Thursday, 5 March 2015

Another Decent Day At Danby

Mountain Bike Ride

The Pensioner, The Bread Lad, Uncle Ian.

4th March route

Forty eight hours have passed since the start of the previous ride and the weather has moved on two months, if it was not for the bite of the wind it might have been May. Nothing out of the ordinary today just one of our usual loops from Danby, unfortunately beginning with a road climb up to Clitherbecks Farm, my legs feeling the effects of pedalling over three hundred miles in the past twenty nine days, three hundred miles of mainly mud and snow, every turn of the pedals my thighs felt as though they were on the verge of exploding.

In contrast to Monday, the off road sections were almost dry, about typical considering gone to the bother of fitting mud tyres to my bike. The first offroad section despatched, we took the tarmac option up to Danby Beacon, details of it’s role as a wartime RAF station can be found on the ever reliable Hidden Teesside site. (And in more detail on this website) We didn’t linger long at the Beacon as the wind sought to infiltrate our clothing and chill our bone marrow. The wind was also not kind to us across Roxby Moor, the normally fast and flowing track through the heather seemed sluggish today, or maybe it was just me. After High Tranmire Farm, the track drops steeply to cross what the OS map rather optimistically calls a ford at Hardale Beck, then rises equally steeply, a Strava segment known as The Slagbag. This is usually approached in the spirit of Homer Simpson, “If something is too hard, it’s not worth doing.” but today I gave it a go, having the benefit of a granny ring and almost made it, if it had not been for a pesky pensioner blocking the way and causing me to spin out on some muddy grass. The bondage sheep has gone from above Green Houses and there are lambs in the lower fields, a sure sign Spring is upon us. After a group discussion as to the remainder of the route, taking into account wind direction, hills, cafes and other factors, which mainly consisted of shrugged shoulders and a lot of “I dunno, what do you think?” We headed down Lealholmside and dropped through fields from Rake Lane to the underpass at Underpark Farm, where we collected our second flock of sheep this week. To sheep we obviously must look like the sort of blokes who ride around the countryside carrying turnips.

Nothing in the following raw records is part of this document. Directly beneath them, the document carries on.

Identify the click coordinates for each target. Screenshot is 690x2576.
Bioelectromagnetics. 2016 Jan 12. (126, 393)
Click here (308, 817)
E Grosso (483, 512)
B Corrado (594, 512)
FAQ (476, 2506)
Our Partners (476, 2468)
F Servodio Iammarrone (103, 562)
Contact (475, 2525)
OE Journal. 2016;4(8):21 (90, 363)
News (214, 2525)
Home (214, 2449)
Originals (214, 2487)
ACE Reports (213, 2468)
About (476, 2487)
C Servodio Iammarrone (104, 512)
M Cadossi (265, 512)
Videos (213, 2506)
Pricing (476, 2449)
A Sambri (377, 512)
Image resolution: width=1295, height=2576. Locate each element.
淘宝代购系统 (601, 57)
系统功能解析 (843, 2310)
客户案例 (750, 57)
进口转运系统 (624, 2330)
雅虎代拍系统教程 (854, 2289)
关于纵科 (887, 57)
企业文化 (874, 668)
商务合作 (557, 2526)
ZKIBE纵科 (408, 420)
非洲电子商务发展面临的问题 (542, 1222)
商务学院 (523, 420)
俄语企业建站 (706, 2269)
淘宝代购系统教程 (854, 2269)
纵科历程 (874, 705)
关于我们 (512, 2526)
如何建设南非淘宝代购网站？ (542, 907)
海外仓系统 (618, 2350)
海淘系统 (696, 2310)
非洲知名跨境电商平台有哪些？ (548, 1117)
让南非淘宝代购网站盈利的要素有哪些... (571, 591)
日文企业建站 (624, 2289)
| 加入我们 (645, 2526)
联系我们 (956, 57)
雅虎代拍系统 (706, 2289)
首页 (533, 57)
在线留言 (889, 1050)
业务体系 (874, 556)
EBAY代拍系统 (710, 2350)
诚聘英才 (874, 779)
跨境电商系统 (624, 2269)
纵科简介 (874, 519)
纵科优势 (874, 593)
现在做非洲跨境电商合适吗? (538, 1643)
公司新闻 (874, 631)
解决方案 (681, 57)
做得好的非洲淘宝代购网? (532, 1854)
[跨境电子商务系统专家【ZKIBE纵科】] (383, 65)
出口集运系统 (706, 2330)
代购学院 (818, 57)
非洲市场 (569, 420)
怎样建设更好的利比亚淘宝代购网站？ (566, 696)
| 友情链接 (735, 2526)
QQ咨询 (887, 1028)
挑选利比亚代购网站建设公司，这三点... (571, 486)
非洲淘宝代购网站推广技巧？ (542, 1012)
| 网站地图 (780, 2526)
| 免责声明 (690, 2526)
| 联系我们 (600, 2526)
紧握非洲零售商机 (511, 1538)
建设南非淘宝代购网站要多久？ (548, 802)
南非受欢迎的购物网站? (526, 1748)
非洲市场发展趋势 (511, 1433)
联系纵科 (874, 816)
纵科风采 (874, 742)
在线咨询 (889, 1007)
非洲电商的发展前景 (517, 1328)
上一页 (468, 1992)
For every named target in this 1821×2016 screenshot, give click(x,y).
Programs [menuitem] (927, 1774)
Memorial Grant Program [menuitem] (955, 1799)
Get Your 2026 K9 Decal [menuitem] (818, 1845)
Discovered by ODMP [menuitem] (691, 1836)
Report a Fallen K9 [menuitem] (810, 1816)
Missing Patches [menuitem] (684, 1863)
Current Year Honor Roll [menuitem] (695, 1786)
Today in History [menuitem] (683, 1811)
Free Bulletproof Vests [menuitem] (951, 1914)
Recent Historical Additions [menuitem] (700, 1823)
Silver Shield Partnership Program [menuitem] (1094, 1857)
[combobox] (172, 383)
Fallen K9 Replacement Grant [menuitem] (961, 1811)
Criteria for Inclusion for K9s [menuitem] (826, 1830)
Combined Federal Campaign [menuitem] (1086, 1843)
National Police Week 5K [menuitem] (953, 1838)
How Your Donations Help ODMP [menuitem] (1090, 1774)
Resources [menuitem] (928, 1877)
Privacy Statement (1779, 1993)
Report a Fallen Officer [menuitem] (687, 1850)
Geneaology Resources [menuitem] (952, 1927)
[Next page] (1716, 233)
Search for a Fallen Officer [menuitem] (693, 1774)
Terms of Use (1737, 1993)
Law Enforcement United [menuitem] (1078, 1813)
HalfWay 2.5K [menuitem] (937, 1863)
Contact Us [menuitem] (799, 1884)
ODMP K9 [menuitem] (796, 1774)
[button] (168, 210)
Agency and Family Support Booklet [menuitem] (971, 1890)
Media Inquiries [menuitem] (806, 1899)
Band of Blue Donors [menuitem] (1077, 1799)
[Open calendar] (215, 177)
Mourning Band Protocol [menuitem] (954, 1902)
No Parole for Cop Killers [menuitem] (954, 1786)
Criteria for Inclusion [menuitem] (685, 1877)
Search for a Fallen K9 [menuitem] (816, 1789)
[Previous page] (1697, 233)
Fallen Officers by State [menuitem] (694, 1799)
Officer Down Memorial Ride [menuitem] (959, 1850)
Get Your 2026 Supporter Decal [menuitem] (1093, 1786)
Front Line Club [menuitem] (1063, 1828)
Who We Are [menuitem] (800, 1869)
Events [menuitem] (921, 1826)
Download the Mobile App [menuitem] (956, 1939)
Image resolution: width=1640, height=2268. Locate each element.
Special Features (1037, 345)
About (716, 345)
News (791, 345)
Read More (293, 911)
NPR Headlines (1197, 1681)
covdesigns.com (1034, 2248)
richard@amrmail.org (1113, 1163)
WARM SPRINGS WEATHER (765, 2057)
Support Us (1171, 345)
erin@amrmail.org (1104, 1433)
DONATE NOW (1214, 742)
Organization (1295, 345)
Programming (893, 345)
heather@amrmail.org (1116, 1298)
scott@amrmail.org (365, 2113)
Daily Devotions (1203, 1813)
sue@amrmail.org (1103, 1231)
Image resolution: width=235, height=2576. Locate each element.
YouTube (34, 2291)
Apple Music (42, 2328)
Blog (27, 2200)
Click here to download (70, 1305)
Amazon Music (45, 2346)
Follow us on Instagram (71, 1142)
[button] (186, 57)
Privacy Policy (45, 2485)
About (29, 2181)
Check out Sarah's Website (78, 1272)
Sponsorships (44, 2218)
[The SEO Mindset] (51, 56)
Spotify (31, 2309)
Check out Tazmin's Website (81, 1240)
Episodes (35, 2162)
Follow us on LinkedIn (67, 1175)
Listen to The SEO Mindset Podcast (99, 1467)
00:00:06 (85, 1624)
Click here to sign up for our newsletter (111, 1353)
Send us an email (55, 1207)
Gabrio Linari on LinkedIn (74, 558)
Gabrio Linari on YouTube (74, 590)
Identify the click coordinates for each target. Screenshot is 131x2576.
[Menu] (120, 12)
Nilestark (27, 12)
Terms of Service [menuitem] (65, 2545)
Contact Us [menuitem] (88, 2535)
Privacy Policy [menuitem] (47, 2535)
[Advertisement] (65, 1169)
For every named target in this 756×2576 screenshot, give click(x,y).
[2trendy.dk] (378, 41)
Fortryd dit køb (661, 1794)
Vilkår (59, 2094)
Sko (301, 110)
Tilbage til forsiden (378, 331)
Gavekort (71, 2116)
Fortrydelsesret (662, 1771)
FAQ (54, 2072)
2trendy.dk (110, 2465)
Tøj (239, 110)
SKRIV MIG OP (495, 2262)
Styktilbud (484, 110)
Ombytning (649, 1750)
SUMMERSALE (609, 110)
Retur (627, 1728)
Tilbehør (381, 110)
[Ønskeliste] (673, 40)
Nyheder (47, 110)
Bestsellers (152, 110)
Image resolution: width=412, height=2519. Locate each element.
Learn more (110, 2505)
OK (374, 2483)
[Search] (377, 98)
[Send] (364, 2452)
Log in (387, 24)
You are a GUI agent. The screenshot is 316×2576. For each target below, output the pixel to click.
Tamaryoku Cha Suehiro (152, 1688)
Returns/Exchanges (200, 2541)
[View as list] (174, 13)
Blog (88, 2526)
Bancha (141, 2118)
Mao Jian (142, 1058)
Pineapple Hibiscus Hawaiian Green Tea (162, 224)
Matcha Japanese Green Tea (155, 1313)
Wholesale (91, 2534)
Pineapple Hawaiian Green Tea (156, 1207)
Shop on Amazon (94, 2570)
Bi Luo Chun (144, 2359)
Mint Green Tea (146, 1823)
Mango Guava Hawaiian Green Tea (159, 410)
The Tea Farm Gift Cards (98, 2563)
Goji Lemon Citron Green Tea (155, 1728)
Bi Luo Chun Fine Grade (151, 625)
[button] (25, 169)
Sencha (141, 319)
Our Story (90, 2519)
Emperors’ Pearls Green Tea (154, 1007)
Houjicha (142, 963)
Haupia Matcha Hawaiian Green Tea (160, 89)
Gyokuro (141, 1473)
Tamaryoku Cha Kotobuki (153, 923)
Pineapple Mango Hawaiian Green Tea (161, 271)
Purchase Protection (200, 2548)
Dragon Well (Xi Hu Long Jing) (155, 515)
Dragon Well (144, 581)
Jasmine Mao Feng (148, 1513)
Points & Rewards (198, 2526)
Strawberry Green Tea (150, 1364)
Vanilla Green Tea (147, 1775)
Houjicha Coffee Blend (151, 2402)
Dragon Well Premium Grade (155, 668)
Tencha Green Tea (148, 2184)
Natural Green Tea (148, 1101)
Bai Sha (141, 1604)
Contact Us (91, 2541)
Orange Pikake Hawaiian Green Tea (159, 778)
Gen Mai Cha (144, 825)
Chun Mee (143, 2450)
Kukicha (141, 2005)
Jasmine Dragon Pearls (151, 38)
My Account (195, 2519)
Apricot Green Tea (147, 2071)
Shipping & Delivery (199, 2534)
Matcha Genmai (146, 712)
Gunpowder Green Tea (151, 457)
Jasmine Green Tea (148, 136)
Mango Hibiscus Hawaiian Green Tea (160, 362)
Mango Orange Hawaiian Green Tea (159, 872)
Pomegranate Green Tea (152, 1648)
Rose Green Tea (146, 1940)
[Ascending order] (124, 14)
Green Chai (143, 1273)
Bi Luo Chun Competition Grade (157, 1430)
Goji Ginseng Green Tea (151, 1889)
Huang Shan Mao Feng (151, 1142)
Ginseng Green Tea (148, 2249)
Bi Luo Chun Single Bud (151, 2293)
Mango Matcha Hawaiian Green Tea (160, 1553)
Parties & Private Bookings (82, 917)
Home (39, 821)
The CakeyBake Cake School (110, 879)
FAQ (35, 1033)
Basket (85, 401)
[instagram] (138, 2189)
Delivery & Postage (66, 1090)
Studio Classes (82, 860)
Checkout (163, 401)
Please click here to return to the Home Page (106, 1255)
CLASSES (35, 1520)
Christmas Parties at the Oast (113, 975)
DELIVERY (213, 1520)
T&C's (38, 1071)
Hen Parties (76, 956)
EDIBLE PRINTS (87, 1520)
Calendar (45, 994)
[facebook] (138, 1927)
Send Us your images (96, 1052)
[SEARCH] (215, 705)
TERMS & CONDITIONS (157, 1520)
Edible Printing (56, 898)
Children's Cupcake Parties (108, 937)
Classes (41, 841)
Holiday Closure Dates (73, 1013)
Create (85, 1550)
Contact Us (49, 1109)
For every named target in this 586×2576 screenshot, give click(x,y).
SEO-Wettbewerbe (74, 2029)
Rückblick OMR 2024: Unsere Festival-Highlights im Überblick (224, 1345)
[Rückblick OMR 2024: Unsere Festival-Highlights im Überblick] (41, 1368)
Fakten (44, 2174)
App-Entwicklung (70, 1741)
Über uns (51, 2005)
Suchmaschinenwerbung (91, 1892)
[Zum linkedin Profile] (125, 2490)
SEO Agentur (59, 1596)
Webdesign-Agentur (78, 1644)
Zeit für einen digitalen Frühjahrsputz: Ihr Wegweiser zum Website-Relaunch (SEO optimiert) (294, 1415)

Reaching Lealholm, we paused for energy bars and minor mechanical adjustments before a road drag through Houlsyke eventually took us to Duck Bridge and another pause before the climb up to Danby Castle and the equally draggy road toward the major climb of New Way. Thankfully, we turned right just before New Way, riding, carrying and pushing our bikes up the bridleway onto Ainthorpe Rigg. The Bread Lad has obviously been raiding Lance Armstrong’s bait bag because in an unprecedented performance he rode without stopping from Duck Bridge up to the point where the bridleway becomes unrideable. Many theories were postulated for his sudden burst of speed ranging from marital demands to overactive bowels but he insists he was merely “feeling good”. And so to Ainthorpe Rigg, no longer the multi-lined, gully-ridden delight it so recently was, drainage work has replaced the gullies and drop off’s with an, at times, vague track crossed by drainage ditches. It is still rideable for the most part but only a pale imitation of what it once was, hopefully more traffic will consolidate the ground and redefine the track. As if that was not bad enough, we missed The Pensioner falling off - again.

All that remained was the fast as you dare road plummet through Ainthorpe and back to the ever welcoming calories of The Stonehouse Bakery. The sky had remained blue all day, shame about the wind but for early March - not a bad day at all.